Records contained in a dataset

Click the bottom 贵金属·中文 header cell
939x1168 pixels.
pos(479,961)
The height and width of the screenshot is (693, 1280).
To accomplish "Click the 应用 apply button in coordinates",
* * *
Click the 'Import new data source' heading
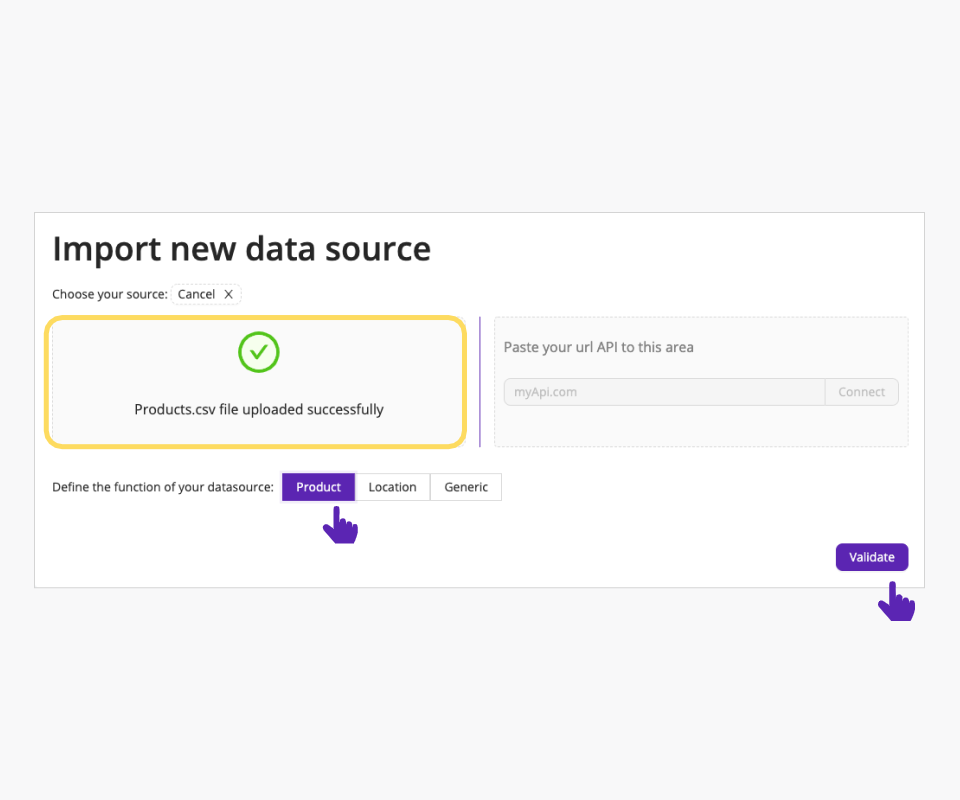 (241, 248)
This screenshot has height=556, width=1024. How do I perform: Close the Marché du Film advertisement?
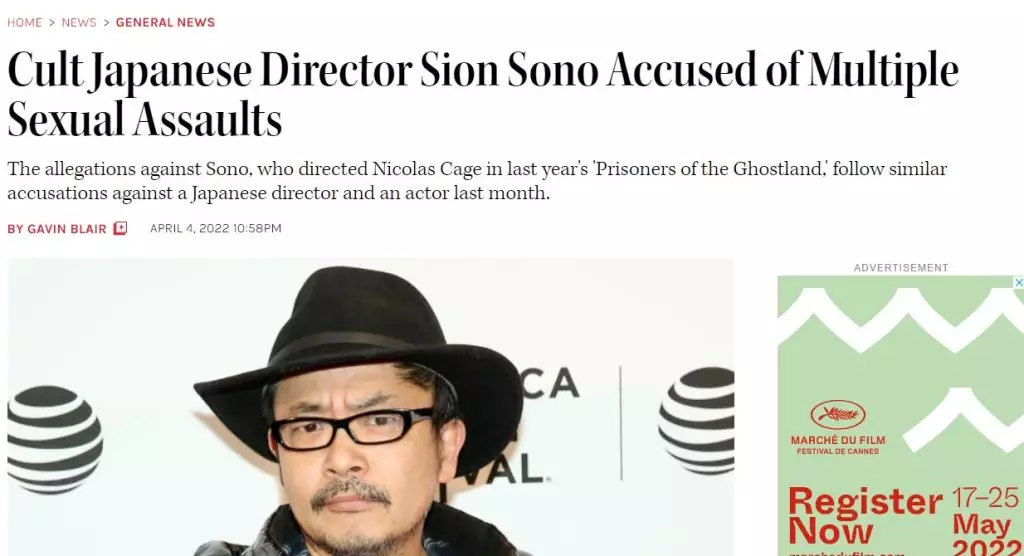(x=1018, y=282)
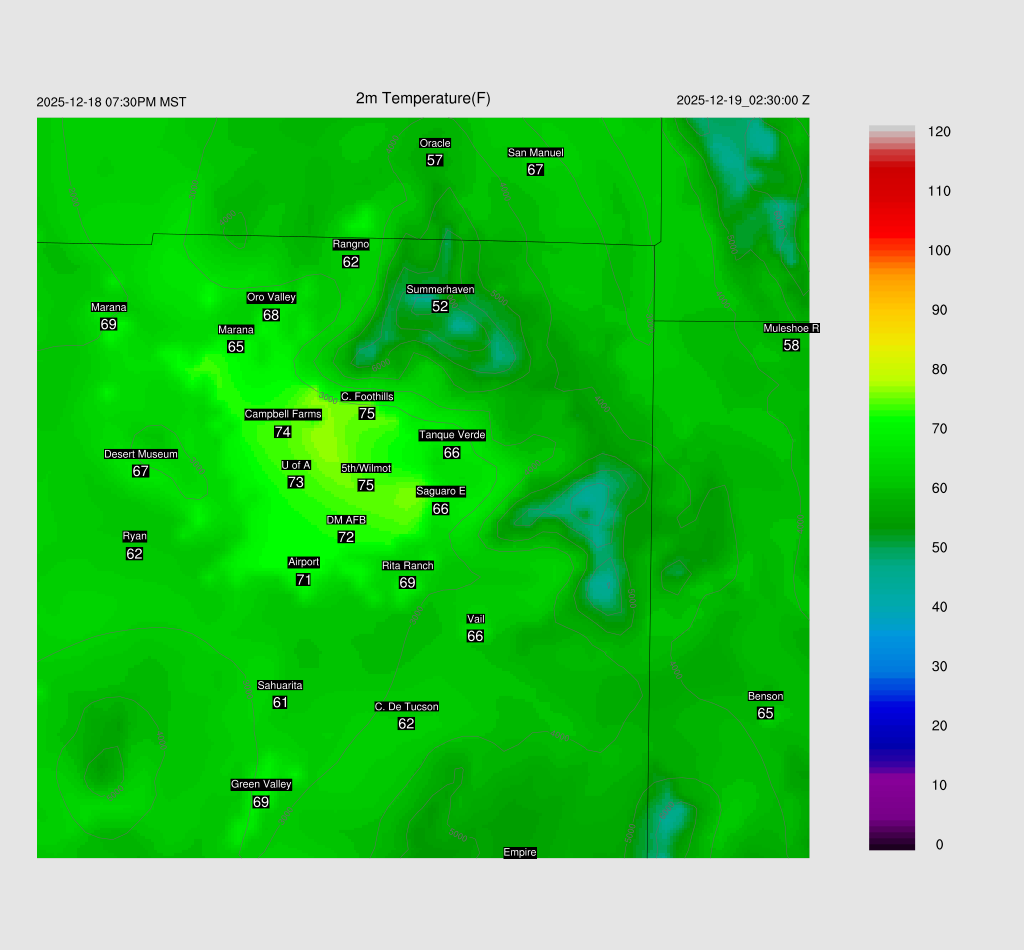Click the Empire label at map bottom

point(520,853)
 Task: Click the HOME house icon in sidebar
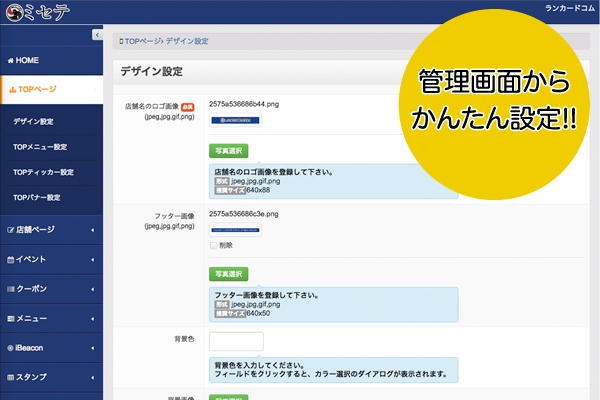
---
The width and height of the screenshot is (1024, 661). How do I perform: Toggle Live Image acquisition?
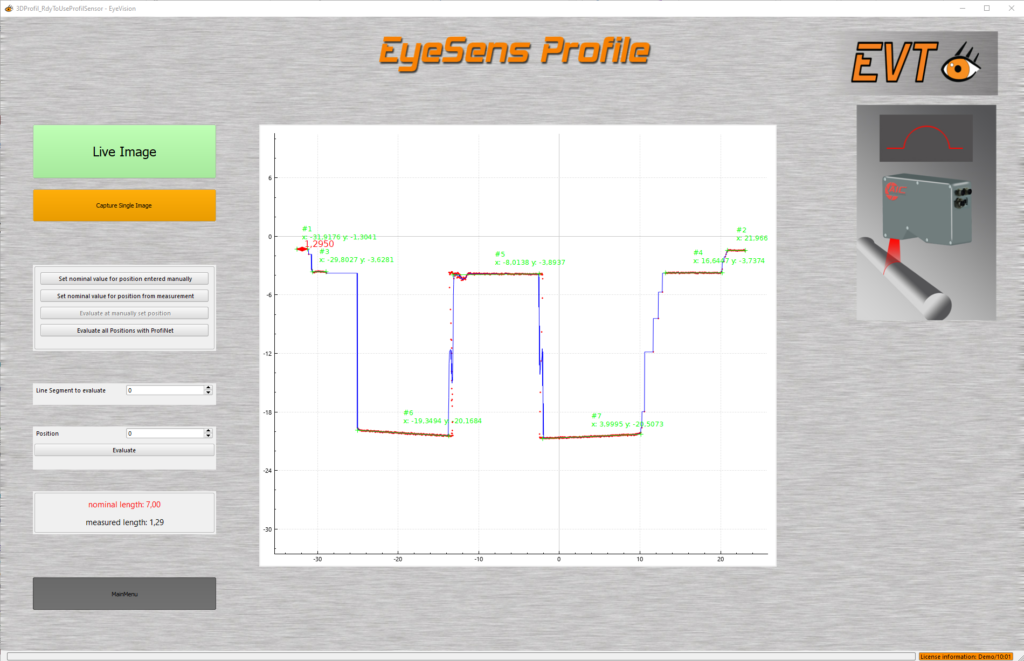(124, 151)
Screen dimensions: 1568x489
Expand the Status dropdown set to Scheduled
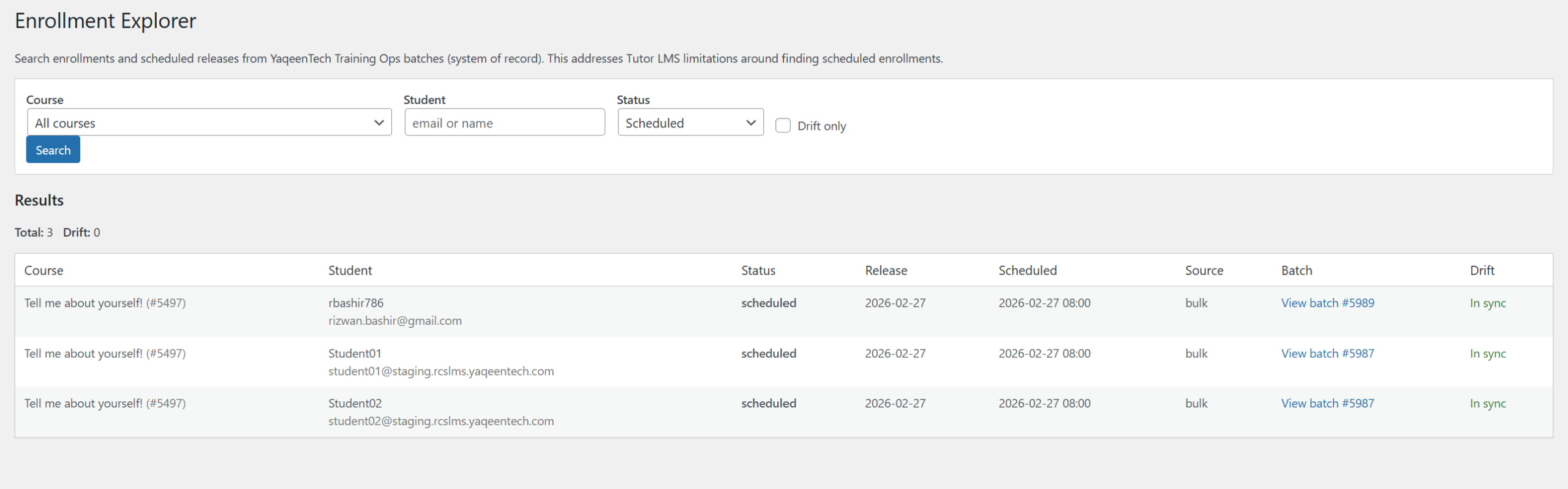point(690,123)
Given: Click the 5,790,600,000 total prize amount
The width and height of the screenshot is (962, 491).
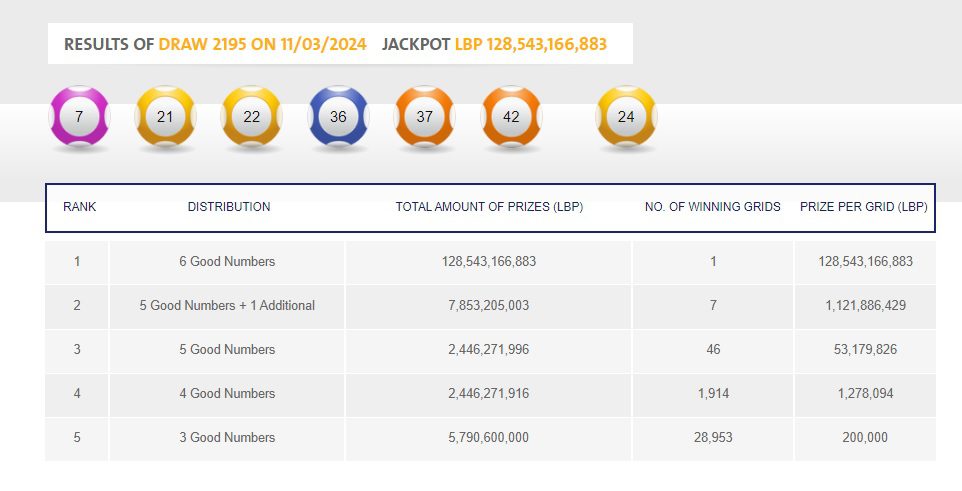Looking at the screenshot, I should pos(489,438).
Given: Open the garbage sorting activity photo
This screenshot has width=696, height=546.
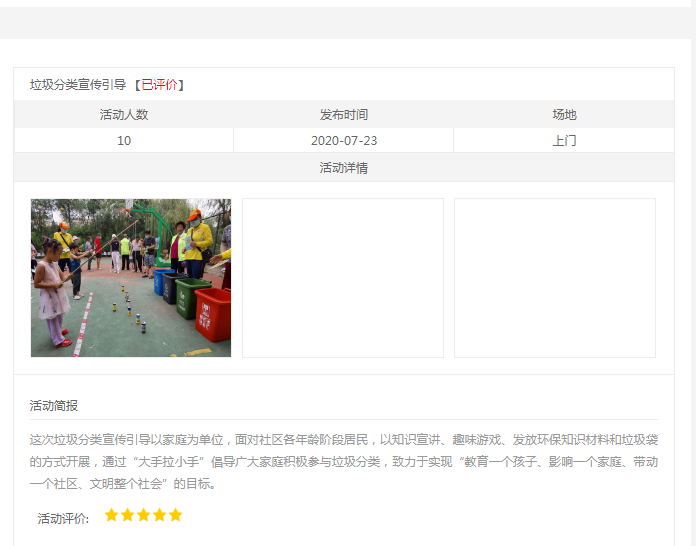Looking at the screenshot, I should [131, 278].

▸ What is being asked
The required answer is each line of the data in which the word "Given" appears.

▸ Answer section
Given: Click the 5,790,600,000 total prize amount
Given: Open the garbage sorting activity photo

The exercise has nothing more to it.